◆ ФРАГМЕНТ ТЕКСТА
__________

Трудно назвать такие отрасли, где бы этот талантливый народ себя не проявил. Более того, в отдельных отраслях им не было равных. Красильное дело и текстиль, о котором более подробно можно узнать, ознакомившись с работами О. А. Сухаревой. Создание музыкальных инструментов. Про театр и художественную самодеятельность я лучше промолчу, иначе отвлекусь надолго. Это отдельная тема.
Макомы и шашмакомы вообще трудно представить себе без бухарских евреев. Несмотря на категоричные высказывания некоторых специалистов о том, что этот жанр имеет исконно среднеазиатские, персидские корни, я все же склоняюсь к тому, что это искусство достигло своего совершенства не без участия тюрков и бухарских евреев.
А чего только стОит их чисто женское искусство – институт «созанды»? Скажите мне откровенно: кто из вас что-либо знает об этом? Вряд ли. И снова – жаль. Я ведь, не случайно упомянул легендарную Тўфу. Мальчишкой, мне доводилось не раз видеть её живьём, вместе со своим ансамблем. Этому явлению, которое могло возникнуть исключительно на бухарской почве и нигде более, очень сложно найти совершенно чёткое определение. Созанда, это не просто певица или танцовщица, развлекающая гостей на всяких мероприятиях увеселительного характера («маърака», «муборакбози», тўй и т. д.). Искусство созанды сродни искусству японской гейши: она обязана была обладать огромными познаниями и талантом во многих областях. Чтобы, не только создать соответствующую праздничную атмосферу, развлекая и зажигая гостей своей воистину дьявольской игрой на кастаньетах («кайрок»). Не только, уметь декламировать классиков суфийской поэзии и читать речитативом импровизированные стихи. Но и нередко доставлять особое удовольствие мужчинам, отпив из предложенной ими пиалы крепкий сорокаградусный напиток, продолжая, при этом, свою программу, чётко соблюдая меру и опасно балансируя на грани дозволенного общественной моралью. Причём, высокая степень деликатности и ответственности ложилась на обе стороны. Скабрёзным шуткам со стороны мужчин здесь также было не место, ибо это расценивалось как духовное фиаско и сводило на нет высокую роль искусства. И чем выше по интеллекту и культуре была семья, в которую приглашали созанду, тем ярче раскрывалась прелесть данного искусства. Кураж, захватывающий присутствующих гостей и артистов не поддаётся словесному описанию. Это необходимо было видеть воочию и присутствовать непосредственно.

__________

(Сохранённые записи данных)

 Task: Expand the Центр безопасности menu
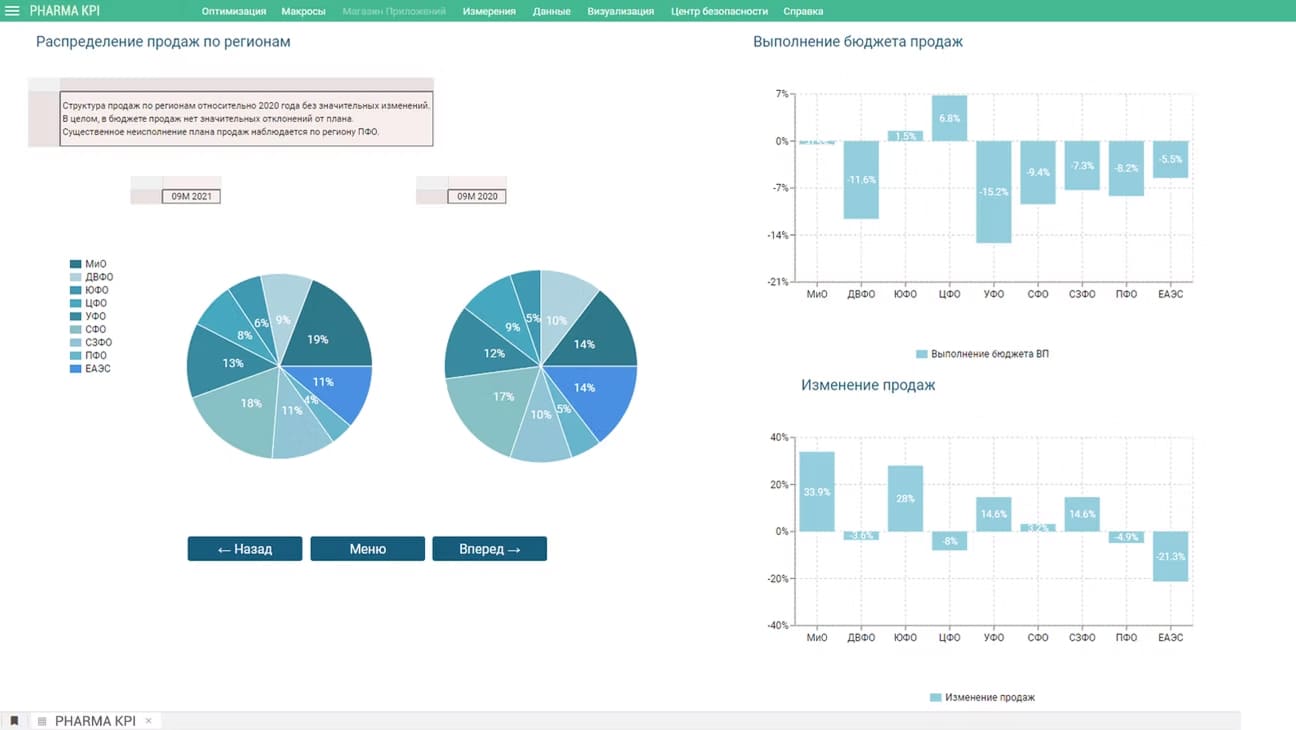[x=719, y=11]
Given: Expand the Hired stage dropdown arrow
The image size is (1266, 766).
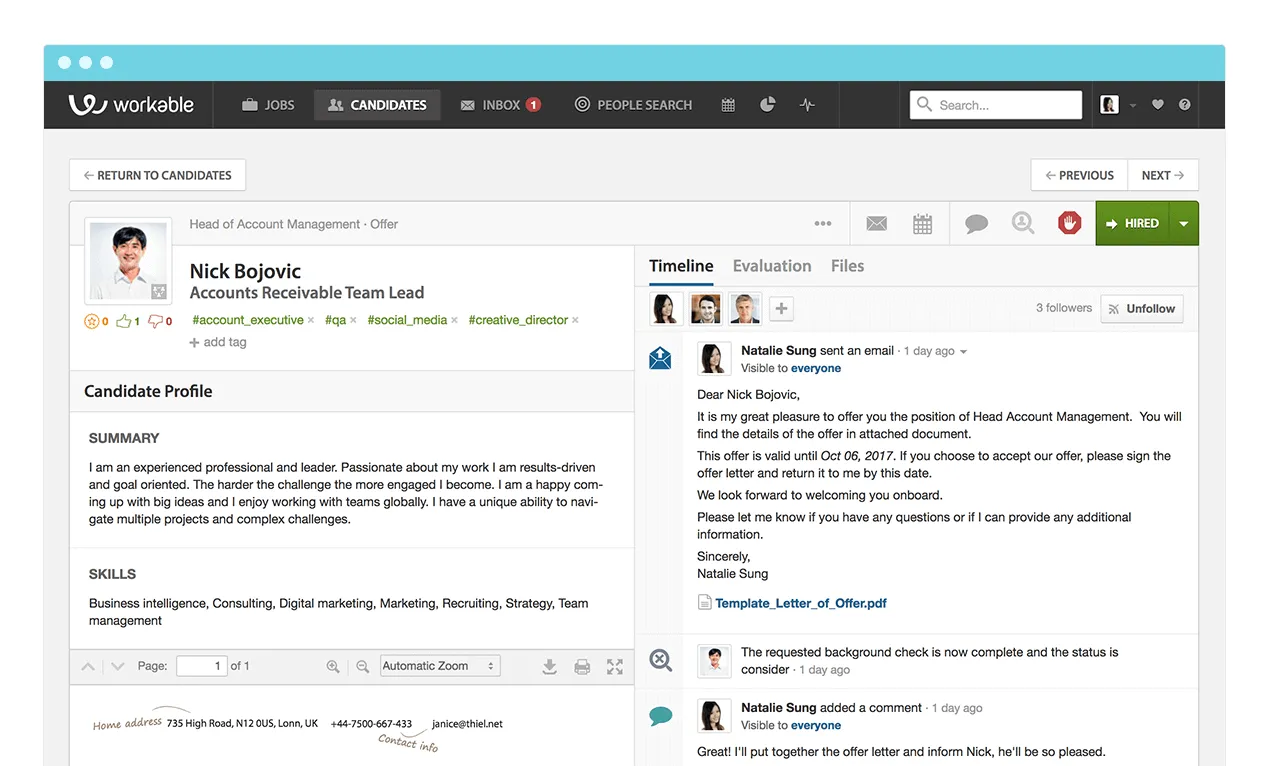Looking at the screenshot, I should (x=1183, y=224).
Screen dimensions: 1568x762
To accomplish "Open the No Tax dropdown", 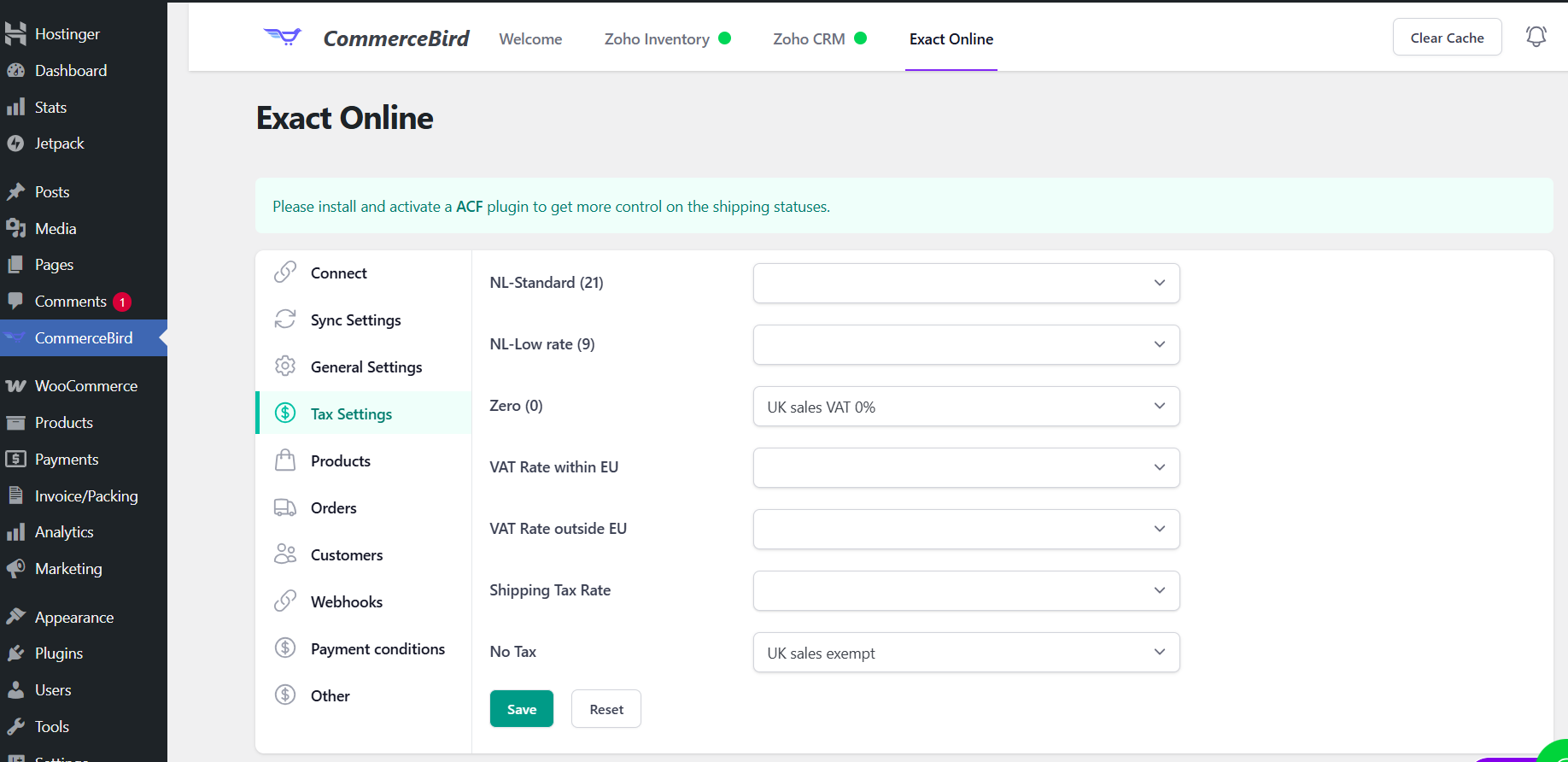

__________

◆ ВАШИ ЗАДАНИЯ
**A.** Процитируйте дословно текст о бухарских евреях, начиная со слов «Трудно назвать такие» и заканчивая словами «Это отдельная тема.».
**B.** Напишите, что идёт дальше в тексте о бухарских евреях после его последнего предложения.

◆ ИТОГОВЫЕ ОТВЕТЫ
**A.**
Трудно назвать такие отрасли, где бы этот талантливый народ себя не проявил. Более того, в отдельных отраслях им не было равных. Красильное дело и текстиль, о котором более подробно можно узнать, ознакомившись с работами О. А. Сухаревой. Создание музыкальных инструментов. Про театр и художественную самодеятельность я лучше промолчу, иначе отвлекусь надолго. Это отдельная тема.

**B.**
На подсознательно-психологическом уровне происходит как бы некое соревнование между двумя культурами, олицетворением которых служат: с одной стороны – мужчина и женщина, с другой – упоенный высокой мистической поэзией ислам, противостоящий соблазнительному иудаизму. Всё грозит смешаться и выйти из контроля: в порыве опьянённого экстаза открываются какие-то неведомые каналы, являясь источником творческого вдохновения, и душа как бы просится наружу. Кажется, ещё немного, и не устоять перед соблазном и искушением. Незаметно для себя, скромно сидевший дотоле зритель, становится одним из действующих лиц спектакля, разыгрываемого созандой. Красоту и прелесть этого действа невозможно постичь вне контекста традиций ислама и органично вошедшей в его плоть элементов иудейской культуры, но культуры совершенно особого рода, близкой и родственной исламу. Ещё раз повторюсь, что это достаточно сложное искусство, в роли, которой невозможно вообразить представителей какой-либо другой нации, поскольку оно родилось в недрах мусульманско-иудейской культуры на земле Бухары. И огромная заслуга в этом, как новаторам, принадлежит, конечно же, бухарским евреям.
Разве можно забыть эти: «Биё як, биё як…, биё ду, биё ду…»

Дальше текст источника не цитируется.